Is this normal behavior during the transition where they have to take themselves offline?

2) I noticed that after my LocalMongo became the primary again, VM1b (always stays secondary) points to VM1a as it's syncing target and not the newly elected primary. This seems bad to me but I'm still fairly new to Mongo so I don't know if this is how the algorithm works when determining syncing targets.
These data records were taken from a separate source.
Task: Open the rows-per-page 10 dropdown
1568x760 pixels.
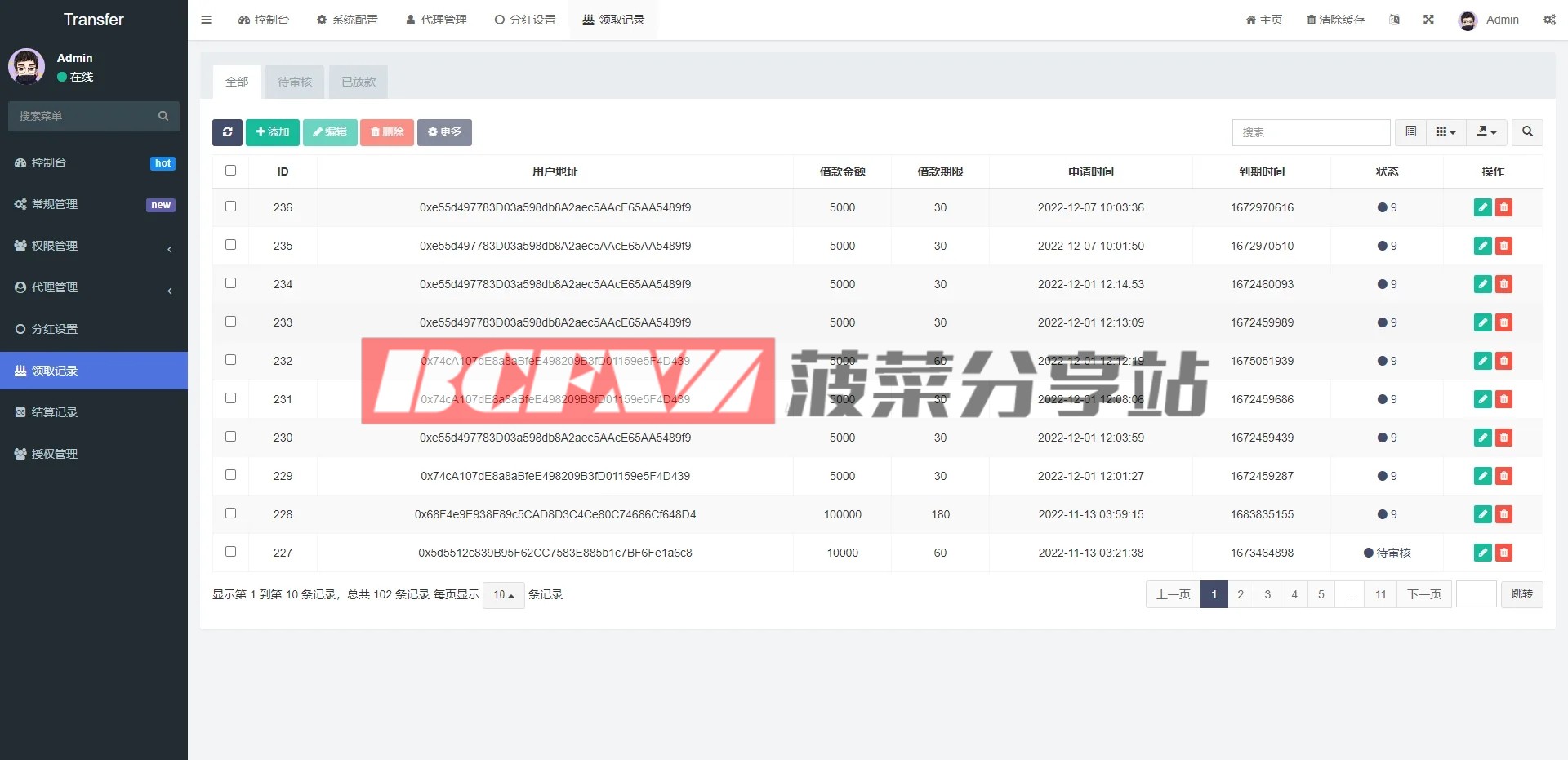Action: click(503, 595)
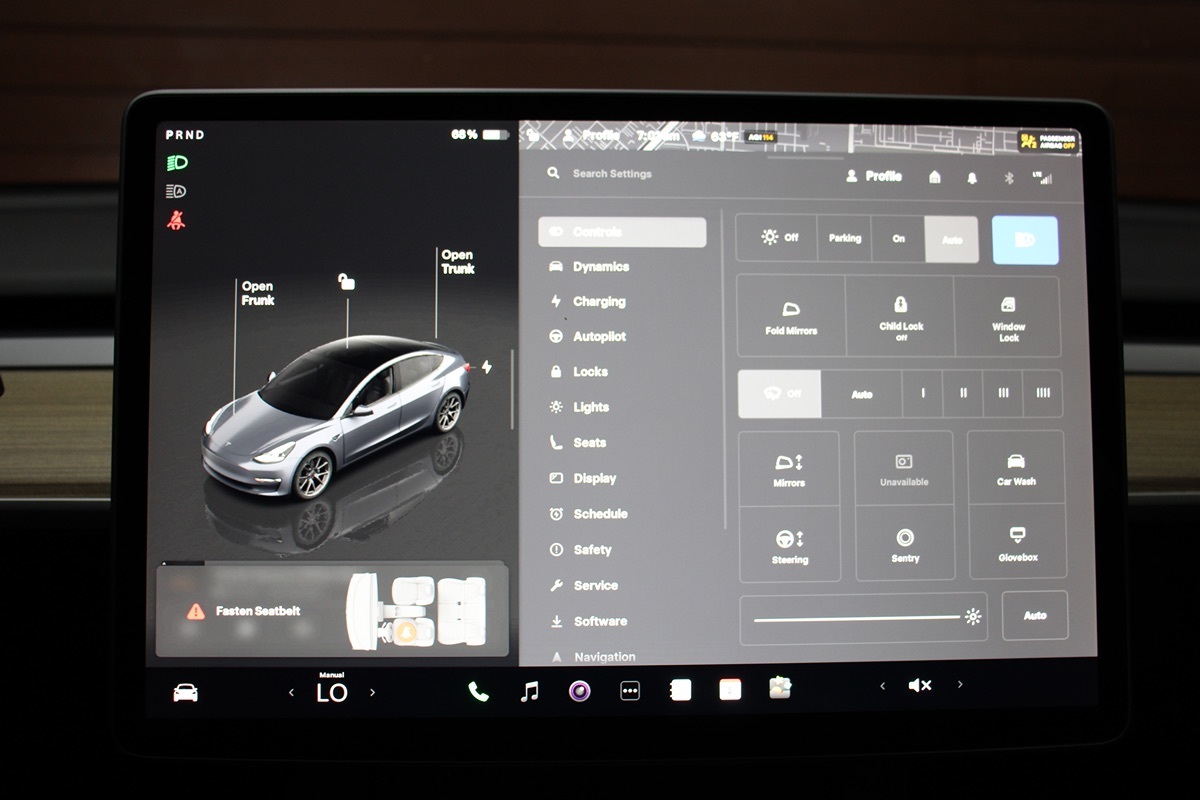Image resolution: width=1200 pixels, height=800 pixels.
Task: Lower volume with left chevron
Action: click(882, 686)
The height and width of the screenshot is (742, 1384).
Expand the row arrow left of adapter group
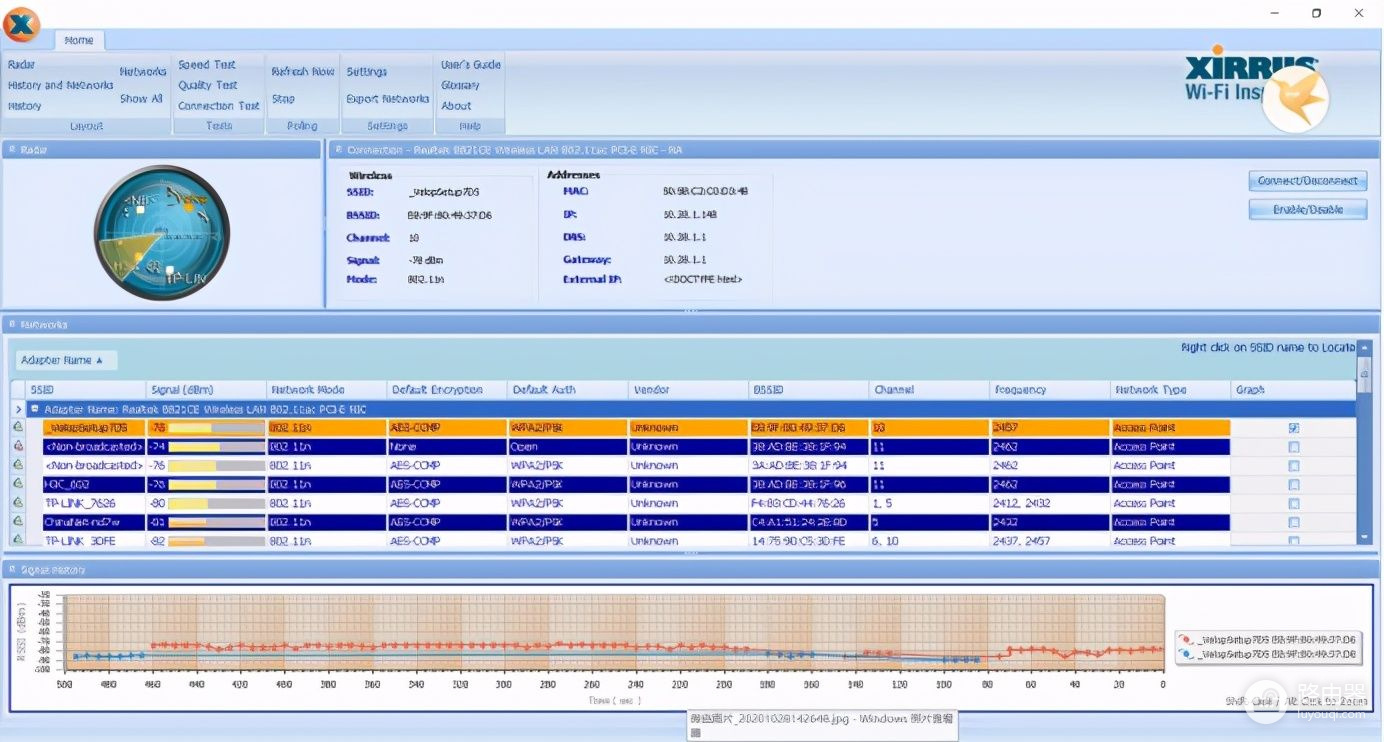tap(18, 409)
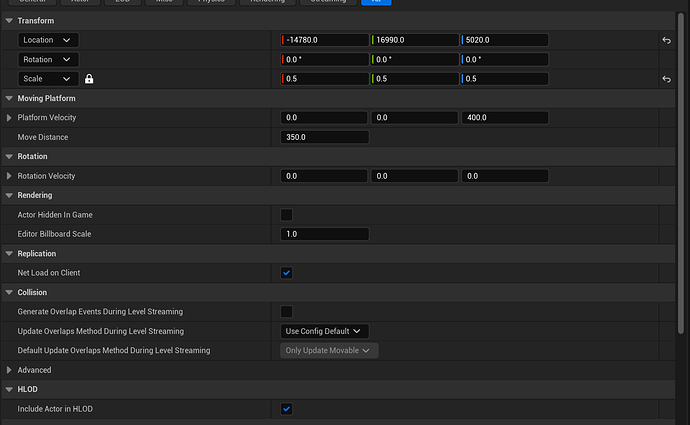
Task: Click the Editor Billboard Scale field
Action: pyautogui.click(x=325, y=234)
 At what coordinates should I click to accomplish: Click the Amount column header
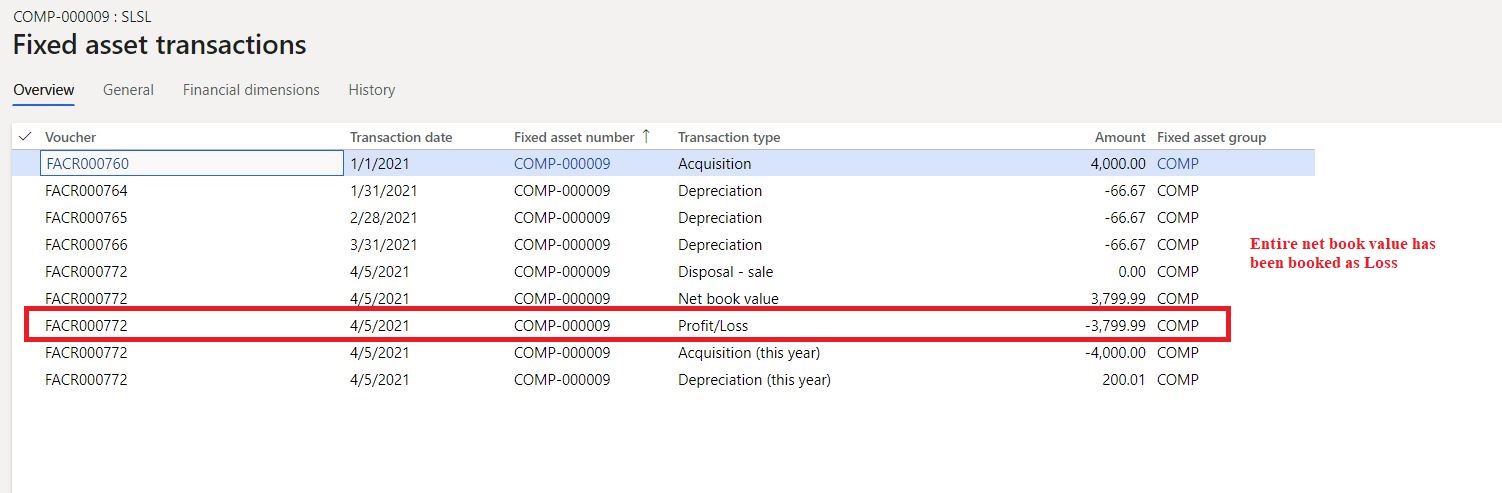pyautogui.click(x=1119, y=137)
Since both VM1a and VM1b exist within the VM is Mongo just determining that it's the "path of least resistance" and that's why it's a sync target?

{
    "_id" : 0,
    "name" : "198.162.55.1:27017",
    "health" : 1,
    "state" : 1,
    "stateStr" : "PRIMARY",
    "uptime" : 70,
    "optime" : Timestamp(1410979849, 637),
    "optimeDate" : ISODate("2014-09-17T18:50:49Z"),
    "lastHeartbeat" : ISODate("2014-09-17T18:56:59Z"),
    "lastHeartbeatRecv" : ISODate("2014-09-17T18:56:59Z"),
    "pingMs" : 1,
    "electionTime" : Timestamp(1410980169, 1),
    "electionDate" : ISODate("2014-09-17T18:56:09Z")
},
{
    "_id" : 1,
    "name" : "198.162.55.101:27017",
    "health" : 1,
    "state" : 2,
    "stateStr" : "SECONDARY",
    "uptime" : 4227,
    "optime" : Timestamp(1410979849, 637),
    "optimeDate" : ISODate("2014-09-17T18:50:49Z"),
    "infoMessage" : "syncing to: 198.162.55.1:27017",
    "self" : true
}
{
    "_id" : 2,
    "name" : "198.162.55.101:27018",
    "health" : 1,
    "state" : 2,
    "stateStr" : "SECONDARY",
    "uptime" : 4227,
    "optime" : Timestamp(1410979849, 637),
    "optimeDate" : ISODate("2014-09-17T18:50:49Z"),
    "lastHeartbeat" : ISODate("2014-09-17T18:56:59Z"),
    "lastHeartbeatRecv" : ISODate("2014-09-17T18:57:01Z"),
    "pingMs" : 1,
    "lastHeartbeatMessage" : "syncing to: 198.162.55.101:270

    "syncingTo" : "198.162.55.101:27017"
}

My only concern in this situation is what happens if VM1a goes down right after LocalMongo comes up? Wouldn't that mean that the only place where data is actually being stored would be on the primary and that it would create a broken link where VM1b (which never went down) wouldn't sync to anything?

Thanks!

Best Answer

Is this normal behavior during the transition where they have to take themselves offline?

It is expected that your replica set instances will drop network connections when there is a change in primary.

My only concern in this situation is what happens if VM1a goes down right after LocalMongo comes up? Wouldn't that mean that the only place where data is actually being stored would be on the primary and that it would create a broken link where VM1b (which never went down) wouldn't sync to anything?

Replica set secondaries can sync off of other secondaries, which can help reduce load on your primary. If your secondaries sync source goes down, it will reevaluate and change sync source to an available member.